Produktivität und Kundenzufriedenheit werden verbessert

R/3-Einführung ohne Änderungen erfolgreicher

MÜNCHEN (mo) - Eine enge Orientierung am R/3-Standard garantiert einer neuen Studie zufolge den Erfolg des Softwareeinsatzes. Vor allem die durch die Programme unterstützten Geschäftprozesse und das Controlling lassen sich mit der betriebswirtschaftlichen Anwendung verbessern.

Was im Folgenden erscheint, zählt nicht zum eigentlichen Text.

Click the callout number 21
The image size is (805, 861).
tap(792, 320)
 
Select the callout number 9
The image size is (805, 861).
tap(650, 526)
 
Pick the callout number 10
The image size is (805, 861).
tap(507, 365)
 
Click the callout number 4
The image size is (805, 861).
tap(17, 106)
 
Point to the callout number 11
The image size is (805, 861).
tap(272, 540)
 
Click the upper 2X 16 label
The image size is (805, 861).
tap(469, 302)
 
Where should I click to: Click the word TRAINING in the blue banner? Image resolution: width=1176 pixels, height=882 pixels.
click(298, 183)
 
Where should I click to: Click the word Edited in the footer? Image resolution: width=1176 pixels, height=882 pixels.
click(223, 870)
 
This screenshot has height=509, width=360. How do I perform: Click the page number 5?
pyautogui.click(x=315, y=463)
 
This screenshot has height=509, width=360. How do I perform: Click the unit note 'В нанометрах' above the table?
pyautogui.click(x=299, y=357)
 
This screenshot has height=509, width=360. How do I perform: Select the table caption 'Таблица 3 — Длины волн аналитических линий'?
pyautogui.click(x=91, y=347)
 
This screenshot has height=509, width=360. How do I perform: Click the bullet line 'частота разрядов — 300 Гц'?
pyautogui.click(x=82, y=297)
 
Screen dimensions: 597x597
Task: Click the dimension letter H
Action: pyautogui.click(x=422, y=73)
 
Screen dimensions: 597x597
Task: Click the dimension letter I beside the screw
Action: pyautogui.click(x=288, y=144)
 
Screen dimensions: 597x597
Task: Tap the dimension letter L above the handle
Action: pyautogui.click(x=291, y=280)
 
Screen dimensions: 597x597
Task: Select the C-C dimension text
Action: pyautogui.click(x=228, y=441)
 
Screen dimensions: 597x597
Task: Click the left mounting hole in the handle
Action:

Minimale Änderungen an der Software und nur wenige Schnittstellen zu Fremdsystemen - das zeichnet R/3-Installationen aus, mit denen Unternehmen einen überproportionalen Nutzen erzielt haben. Zu diesem Ergebnis kommt eine Studie, die Cap Gemini Ernst & Young in Zusammenarbeit mit der Fachhochschule Konstanz erstellt hat. Wie wichtig diese Aspekte sind, zeigt sich auch in der Rückschau der Projektverantwortlichen. Die meisten SAP-Projektleiter würden bei einer erneuten Einführung der Software weniger Modifikationen vornehmen und weniger Schnittstellen realisieren, berichtet Peter Lempp, als Geschäftsbereichsleiter der Enterprise Application Service Line bei Cap Gemini Ernst & Young Zentraleuropa für die Studie verantwortlich. Da die meisten Anwender ihre Systeme im funktionalen Sinn nicht vollkommen ausreizen würden, seien Detailverbesserungen oft gar nicht nötig.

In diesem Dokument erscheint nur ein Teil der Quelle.